I am constantly going through closets and toys. Trying to find clothes to donate, pass onto the next boy and basically minimize. It’s never ending. And just when I think I’m done with boy clothes, Snax says that one little phrase, “Mari can have them.” How can I donate something when he just wants his sister to share? This girl is a girly girl. She is all about her clothes. And she has a few people who love to spoil her with new clothes. But she’s also tough and can hang with the boys. Yesterday, BH had her dressed as bumblebee. It used to be his costume, but fit her perfectly. So when I went to have her put it away, she kept it in her room. She lovingly wears Snax’s hand me downs. I love that he thinks of her, and she isn’t too fussy to wear his old clothes.

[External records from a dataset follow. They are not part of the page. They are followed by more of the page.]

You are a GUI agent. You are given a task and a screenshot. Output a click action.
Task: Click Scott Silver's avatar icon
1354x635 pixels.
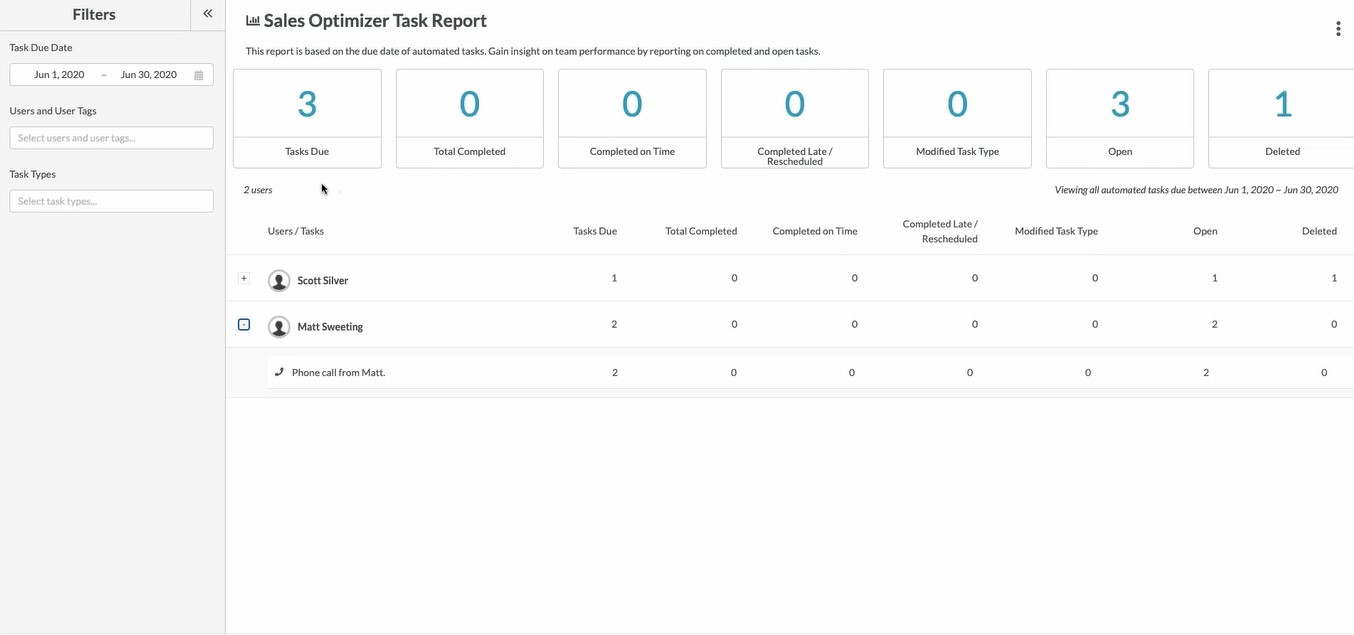(279, 281)
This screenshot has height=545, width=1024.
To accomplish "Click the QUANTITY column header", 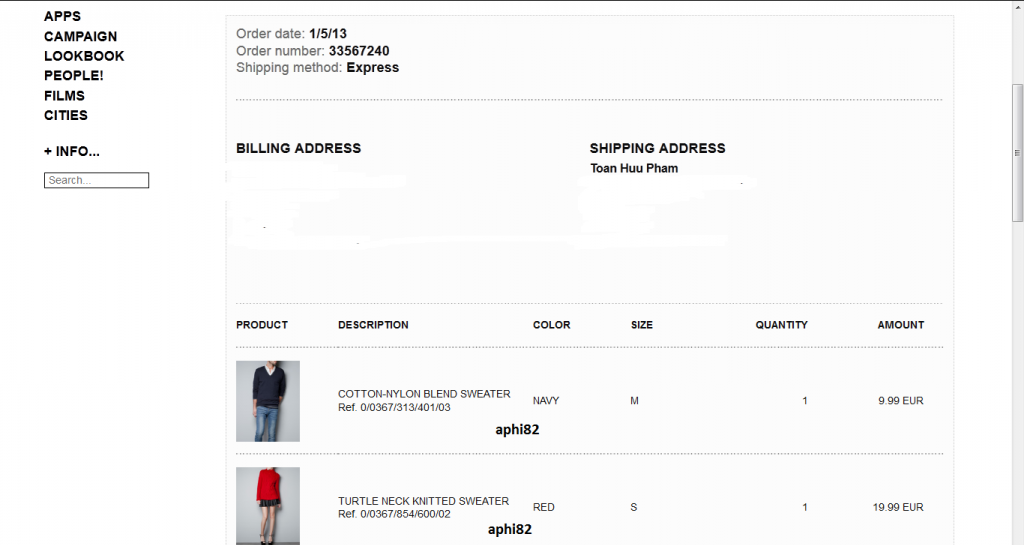I will (781, 325).
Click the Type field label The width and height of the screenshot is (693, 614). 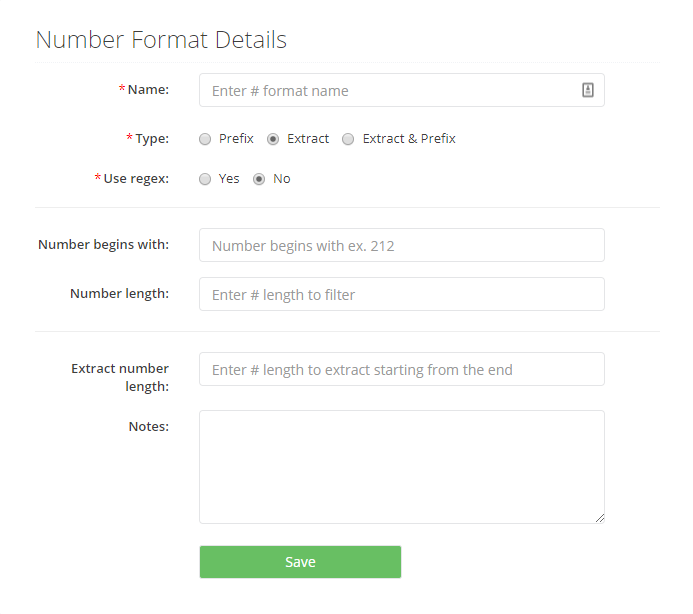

Snax has always walked to his own beat. With a nickname that my friends use as well as teachers who have yet to have him in class yet, this kid has a reputation. When the entire family is out, listeners always want to meet Snax. This is my kid with a twinkle in his eye. A loving, sweet boy who loves his sister a lot. They fight like an old married couple. He has the best cheeks and when I say, “cheek”, he immediately runs over and nuzzles me. Best thing ever. He also constantly asks me who I think is better. It used to be about football teams, now it’s about basketball players and teams. He wakes up and first thing he asks is who won the game. I constantly catch him on the computer. Not playing games, but looking up scores. It has taken me by surprise, but I love it. We used to say Alec would be the GM of the family, but it may just be Snax. This kid knows sports and is really good at math.
Squirt got a car last December. This child loves cars. It sucks for him because Lance and I have no interest in or knowledge of cars. He tries to teach his little brothers and some info sinks in, but probably not as much as he wants. Yesterday, I looked out the window and all five kids were outside cleaning Squirt’s car. All helping and having a blast. It makes me so happy seeing my kids play together.
My deepest desire is kids who are close one day. My brother has been there for me countless times. I can’t imagine not having him to talk to over the years. I have friends with relationships like I have and others who never talk to their siblings. They love their siblings, they just don’t talk. I don’t get that. As a parent, I wonder what I can do to make sure they are all close. I’m not sure there is a magic solution. But when I see them all together doing something, I think it will happen. Or when Mari tells me she wants a family day and Drake and Daddy have to come, I realize they will also make it happen. It’s usually just me and the four younger kids on excursions due to Lance and Drake’s schedules. But after listening to Mari, I’ve decided to make sure and have weekends like the last two where even the almost 20 year old spends time with all of us. It’s just making the plan and letting everyone know. Because they all have a blast, from the oldest to the youngest.
It’s Sunday and the Rockets play tonight. Every kid in this house is ready for the game. You know, parenting is so hard most of the time. If not for times like these, I might give up.